E2F1 is also acetylated in response to DNA damage on several lysine residues (K117, K120, and K125) near the DNA-binding domain by either P/CAF or p300 acetyltransferase (1416). These conserved lysines are also found in E2F2 and E2F3, but it has not been determined whether these other E2F family members are also acetylated in response to DNA damage. Acetylation of E2F1 is stimulated by ATM-mediated phosphorylation at serine 31 but can also occur with reduced efficiency independent of serine 31. Acetylation contributes to E2F1 stabilization following DNA damage independently of serine 31 phosphorylation (15). Acetylation of E2F1 also enhances DNA-binding activity, particularly on the p73 gene promoter, and it is important for the induction of apoptosis in response to agents that cause double-stand breaks (17). Interestingly, E2F1 is not acetylated in response to UV radiation, so E2F1 does not transcriptionally activate p73 or promote apoptosis following UV irradiation (17). Consistent with the positive role that some acetyltransferases have on E2F1 activity, the SIRT1 deacetylase negatively regulates E2F1-mediated apoptosis.

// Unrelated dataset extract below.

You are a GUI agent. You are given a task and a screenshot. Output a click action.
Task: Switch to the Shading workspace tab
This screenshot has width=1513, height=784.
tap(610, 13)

SIRT1 interacts with E2F1 and inhibits p73 induction and apoptosis in response to etoposide by directly deacetylating E2F1 and/or by deacetylating and inhibiting P/CAF (16, 18).

A recent report shows that E2F1 is also methylated on lysine 185 by the Set9 methyltransferase, which inhibits E2F1 transcriptional activity (19). In response to doxorubicin treatment, E2F1 is demethylated at this site by the LSD1 demethylase, resulting in increased E2F1 activity and the promotion of apoptosis. As might be expected, cross-talk seems to occur among these different modifications, as methylation of E2F1 inhibited E2F1 acetylation and phosphorylation on serine 364 (19).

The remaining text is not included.